En pleno paro de la Línea B, cuyo lanzamiento fue aprobado y anunciado oficialmente por la conducción del sindicato AGTSyP, ésta misma directiva, por medio de su secretario general, Roberto Pianelli, lanzó un ataque contra la medida y contra los delegados que la encabezaron.


 


En una serie de audios, que se difundieron a todo el subte y que recogieron los medios, Pianelli salió a cortarles las piernas: la medida, dijo, “es una locura”, “una desgracia”, “un desastre” y los delegados un grupo “de dos o tres irresponsables”, cuya finalidad sería “figurar en los canales de televisión”.


 


Una puñalada por la espalda a la lucha que sólo registra antecedentes en las burocracias más descompuestas. En dichos audios, Pianelli también agitó el cuco de una campaña patronal -que se produjo al pie de la letra- acusando a los compañeros de vagos que pretenden trabajar cuatro horas. Pero no lo dijo para contrarrestar la campaña patronal, sino para presionar a los compañeros a que no luchen, coincidiendo con el propósito de la empresa.

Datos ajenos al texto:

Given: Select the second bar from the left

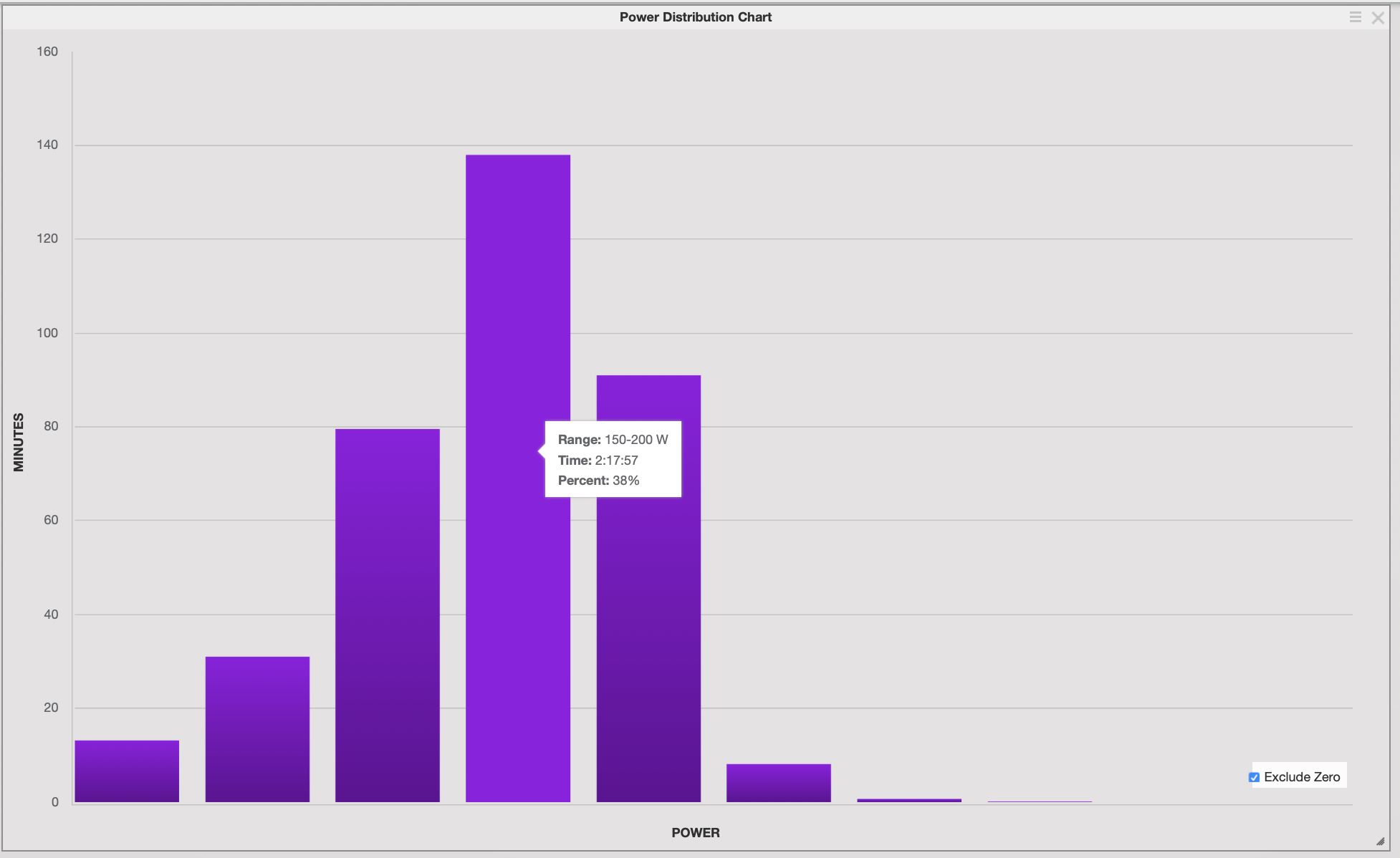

El comportamiento burocrático de la conducción no terminó allí: propuso pagar los descuentos punitorios a los huelguistas con dinero del sindicato o con una colecta a realizar entre los trabajadores. O sea, los trabajadores financiando a la patronal, con tal de no tomar medidas de lucha.


 


Con instinto de clase, los compañeros de la Línea B rechazaron la propuesta y mantuvieron su actitud de lucha. Pianelli y la conducción han cruzado un límite: hasta compañeros de la Línea B en paro que son integrantes de la conducción, se pronunciaron en contra de esa actitud vergonzosa e incompatible con la conducción de un sindicato, y mucho menos del glorioso sindicato del subte.


 


Debe rechazarse la campaña de la conducción sindical contra la lucha de Tráfico de la B y apoyarla. Que una asamblea general juzgue la conducta de Pianelli y del secretariado ejecutivo.